Herziene modules in richtlijnen Duizeligheid bij ouderen en Preventie van valincidenten bij ouderen
In de richtlijn Preventie van valincidenten bij ouderen is een nieuwe module toegevoegd over vallen als atypische uiting van een onderliggende ziekte. Ook is de module Aanvullend onderzoek duizeligheid uit de richtlijn Duizeligheid bij ouderen herzien.

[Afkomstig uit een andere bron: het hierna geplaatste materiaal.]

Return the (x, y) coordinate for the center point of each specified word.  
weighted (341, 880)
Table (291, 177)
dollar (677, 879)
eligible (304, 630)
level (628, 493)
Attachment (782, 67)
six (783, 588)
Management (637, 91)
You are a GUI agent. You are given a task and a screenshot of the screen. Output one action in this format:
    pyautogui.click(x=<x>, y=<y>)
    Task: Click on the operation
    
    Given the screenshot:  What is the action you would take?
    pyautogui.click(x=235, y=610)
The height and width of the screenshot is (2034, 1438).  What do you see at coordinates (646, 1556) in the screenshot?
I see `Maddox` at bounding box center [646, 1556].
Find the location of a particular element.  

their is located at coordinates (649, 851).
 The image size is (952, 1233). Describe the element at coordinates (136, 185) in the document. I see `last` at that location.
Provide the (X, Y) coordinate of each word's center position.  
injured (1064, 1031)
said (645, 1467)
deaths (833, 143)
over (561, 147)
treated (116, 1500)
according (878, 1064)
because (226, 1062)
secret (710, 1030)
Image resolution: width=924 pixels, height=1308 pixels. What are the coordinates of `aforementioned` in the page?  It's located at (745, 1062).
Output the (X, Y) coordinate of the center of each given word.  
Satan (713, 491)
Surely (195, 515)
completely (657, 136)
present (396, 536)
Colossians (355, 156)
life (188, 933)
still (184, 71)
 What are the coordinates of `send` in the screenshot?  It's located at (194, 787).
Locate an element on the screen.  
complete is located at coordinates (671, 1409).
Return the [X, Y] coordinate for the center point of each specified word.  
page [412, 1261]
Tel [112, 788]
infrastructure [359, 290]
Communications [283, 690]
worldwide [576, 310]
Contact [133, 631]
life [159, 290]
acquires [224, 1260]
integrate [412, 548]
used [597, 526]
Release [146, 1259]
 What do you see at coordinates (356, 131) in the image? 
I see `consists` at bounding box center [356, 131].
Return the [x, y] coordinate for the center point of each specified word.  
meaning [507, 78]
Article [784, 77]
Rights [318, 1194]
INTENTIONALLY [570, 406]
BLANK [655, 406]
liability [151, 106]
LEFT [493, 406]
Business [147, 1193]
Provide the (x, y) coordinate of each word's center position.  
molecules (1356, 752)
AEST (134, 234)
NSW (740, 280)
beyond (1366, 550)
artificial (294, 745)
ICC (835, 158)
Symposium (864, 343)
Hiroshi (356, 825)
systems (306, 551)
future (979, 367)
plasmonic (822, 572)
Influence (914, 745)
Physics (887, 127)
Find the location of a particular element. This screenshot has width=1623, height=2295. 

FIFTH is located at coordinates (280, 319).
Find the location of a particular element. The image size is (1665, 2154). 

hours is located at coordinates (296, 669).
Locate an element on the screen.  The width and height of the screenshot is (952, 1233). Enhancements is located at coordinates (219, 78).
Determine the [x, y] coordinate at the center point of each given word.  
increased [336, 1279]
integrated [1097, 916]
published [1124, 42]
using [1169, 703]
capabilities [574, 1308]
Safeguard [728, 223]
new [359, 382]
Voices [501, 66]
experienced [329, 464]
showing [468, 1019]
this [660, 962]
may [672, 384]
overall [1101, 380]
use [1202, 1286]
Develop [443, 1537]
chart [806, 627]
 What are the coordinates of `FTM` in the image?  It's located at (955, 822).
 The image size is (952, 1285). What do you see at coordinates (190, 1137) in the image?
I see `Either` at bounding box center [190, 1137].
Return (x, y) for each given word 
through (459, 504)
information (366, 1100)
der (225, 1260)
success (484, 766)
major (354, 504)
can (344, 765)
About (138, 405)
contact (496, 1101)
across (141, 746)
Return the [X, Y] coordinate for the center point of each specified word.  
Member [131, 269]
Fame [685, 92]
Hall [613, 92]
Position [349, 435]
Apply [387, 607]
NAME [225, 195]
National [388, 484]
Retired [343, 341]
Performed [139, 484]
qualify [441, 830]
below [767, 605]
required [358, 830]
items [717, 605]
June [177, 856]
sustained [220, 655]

Nieuwe module: Vallen als atypische uiting van een onderliggende ziekte
De module Vallen als atypische uiting van een onderliggende ziekte beschrijft welk onderzoek in de acute setting moet worden uitgevoerd om de oorzaak van een val te identificeren, waaronder een atypische val als uiting van onderliggende ziektes. Een val wordt meestal veroorzaakt door meerdere factoren. Bekende factoren, waaronder cardiovasculaire oorzaken zijn al beschreven in de modules Risicofactoren voor valincidenten en Cardiovasculaire oorzaken van vallen.
Er zijn ook een aantal onderliggende acute of chronische ziektes, zoals infecties of neurologische ziektes die de oorzaak kunnen zijn van een val. Deze onderliggende ziektes waarbij vallen een atypisch symptoom is, worden vaak niet goed herkend. Voor een goede behandeling is het belangrijk om de oorzaak van de val te achterhalen. De module beschrijft welk onderzoek in de acute setting moet worden uitgevoerd om de oorzaak van een val te identificeren, waaronder onderliggende ziektes.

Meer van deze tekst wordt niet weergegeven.